The kids are nice and tired - which is gReAt for me, since getting back to work after 2 weeks of laying around and sleeping in is less then an appealing idea.
Can I be on permanent vacation but still get paid?
In all honesty, long breaks aren't that great for me, since it gives me WAY to much time to sit around and think. I really struggled with my anxiety the last few weeks. This topic is worthy of a novel-lengthed blog entry or an entire 60 minute Oprah show, so I'll save that for later.
I'm working very hard at keeping positive, trying to stay out of my head (as my mom says, "Stay our of your head - it's a bad neighborhood." Which is very true. And if you deal with anxiety - you know JUST what my mom is talking about. We manifest the worst and then obsess over it. It's sounds so healthy, doesn't it?!?).
Our break was a bit of a struggle - including having to leave in the middle of the night from Jay's parents house in Spokane and drive ALL THE WAY HOME because my asthma got so bad, a broken refrigerator upon our arrival, a paper due for our (LAME!) class that the state makes us take for our teaching certificate (because you know - I'm not a good teacher unless I write a few papers, proving my abilities), blah, blah, blah.
So in an effort to giggle and remind myself of the small blessings in life, I share with you (drum-roll please) ... a couple cute things my kids said to me today:
Student: Mrs. Stookey, do you want to know what I got for Christmas?
Me: I SURE do!
Student: An electric scooter and my two front teeth.
* * * * *
Me: Does anyone want to talk about what you did for New Year's Eve?
Student: On New Years Eve we ate a lot of cheese, fish and crackers.
Me: Oh, that sounds yummy! Is that a family tradition?
Student: No, my mom and dad are not eating milk, cheese or meat for the month of January so we ate a bunch before January.
Me: Oh, interesting. How come?
Student: Well, it's their New Years "Revolution".

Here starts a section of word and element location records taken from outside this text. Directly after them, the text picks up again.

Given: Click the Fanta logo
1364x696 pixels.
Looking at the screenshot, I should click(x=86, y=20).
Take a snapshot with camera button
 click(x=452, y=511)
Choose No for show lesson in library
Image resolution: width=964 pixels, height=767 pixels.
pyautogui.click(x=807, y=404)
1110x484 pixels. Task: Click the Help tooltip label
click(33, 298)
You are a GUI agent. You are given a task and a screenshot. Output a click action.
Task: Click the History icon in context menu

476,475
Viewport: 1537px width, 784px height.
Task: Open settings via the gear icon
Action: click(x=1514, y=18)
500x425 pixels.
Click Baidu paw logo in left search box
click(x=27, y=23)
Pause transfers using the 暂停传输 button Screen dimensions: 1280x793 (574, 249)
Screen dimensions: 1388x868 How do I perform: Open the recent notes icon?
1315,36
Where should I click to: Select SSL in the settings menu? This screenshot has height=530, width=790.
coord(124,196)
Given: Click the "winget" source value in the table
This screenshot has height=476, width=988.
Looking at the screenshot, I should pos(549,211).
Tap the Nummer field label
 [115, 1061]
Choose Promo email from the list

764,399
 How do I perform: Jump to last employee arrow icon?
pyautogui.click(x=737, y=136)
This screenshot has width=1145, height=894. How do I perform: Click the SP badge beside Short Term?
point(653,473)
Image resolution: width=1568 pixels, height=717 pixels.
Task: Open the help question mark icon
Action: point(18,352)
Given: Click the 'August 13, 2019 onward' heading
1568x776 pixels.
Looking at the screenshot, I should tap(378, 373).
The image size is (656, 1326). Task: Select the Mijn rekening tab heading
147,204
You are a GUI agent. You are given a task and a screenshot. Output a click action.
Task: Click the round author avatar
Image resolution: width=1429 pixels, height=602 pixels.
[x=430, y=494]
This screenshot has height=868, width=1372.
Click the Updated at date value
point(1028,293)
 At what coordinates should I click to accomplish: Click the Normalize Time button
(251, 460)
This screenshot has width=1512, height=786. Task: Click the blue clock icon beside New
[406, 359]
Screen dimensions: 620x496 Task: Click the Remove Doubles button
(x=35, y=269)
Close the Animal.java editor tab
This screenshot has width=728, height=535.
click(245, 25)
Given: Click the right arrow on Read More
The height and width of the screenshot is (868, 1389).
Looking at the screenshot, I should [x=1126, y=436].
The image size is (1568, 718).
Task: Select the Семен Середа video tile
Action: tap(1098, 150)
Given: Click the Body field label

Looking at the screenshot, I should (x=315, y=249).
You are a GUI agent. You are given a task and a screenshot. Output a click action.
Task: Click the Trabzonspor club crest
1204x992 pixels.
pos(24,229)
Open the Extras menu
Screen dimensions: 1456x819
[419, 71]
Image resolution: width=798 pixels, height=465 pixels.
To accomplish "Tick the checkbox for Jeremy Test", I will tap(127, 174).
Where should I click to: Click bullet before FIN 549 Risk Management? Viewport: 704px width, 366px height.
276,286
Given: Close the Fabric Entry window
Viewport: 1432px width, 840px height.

And questions from students that I'm supposed to know the answer to because I teach 1st grade and 6 year-olds are curious:
- How tall is the Statue of Liberty?
- What is the difference between a Space Shuttle and a Rocket?
- How did they build the Statue of Liberty?
- What does it say on the Statue of Liberty's book?
- How does a Rocket land back on Earth?
- The statue itself is 151ft tall. From the pedestal to her foundation, she is 305ft tall
- "A Space Shuttle IS a rocket." But "the rocket is what provides the blast you see at the launch. When it gets to a certain height, it will detach itself from the shuttle - which is the vehicle that will go into space and contains the people on board." This answer confused me. First they said it IS a rocket, but then they go on to tell me the difference. Huh?!? I don't get it ... and so I remained uninformed ... and my attention span for Google quickly faded. So the remainder of the answers sounded something like this ...
- Very slowly kid ... very slowly; and with many, many parts. Mainly metal.
- The Statue of Liberty's books says, "None of your business Pal. Now scat."
- It doesn't land. It stays in space forever. Whoever is on it also lives in space forever.
And then I quietly giggled ... counted my blessings ... and enlightened the kids on everything Space Ship, Rockets, and Statue of Liberty.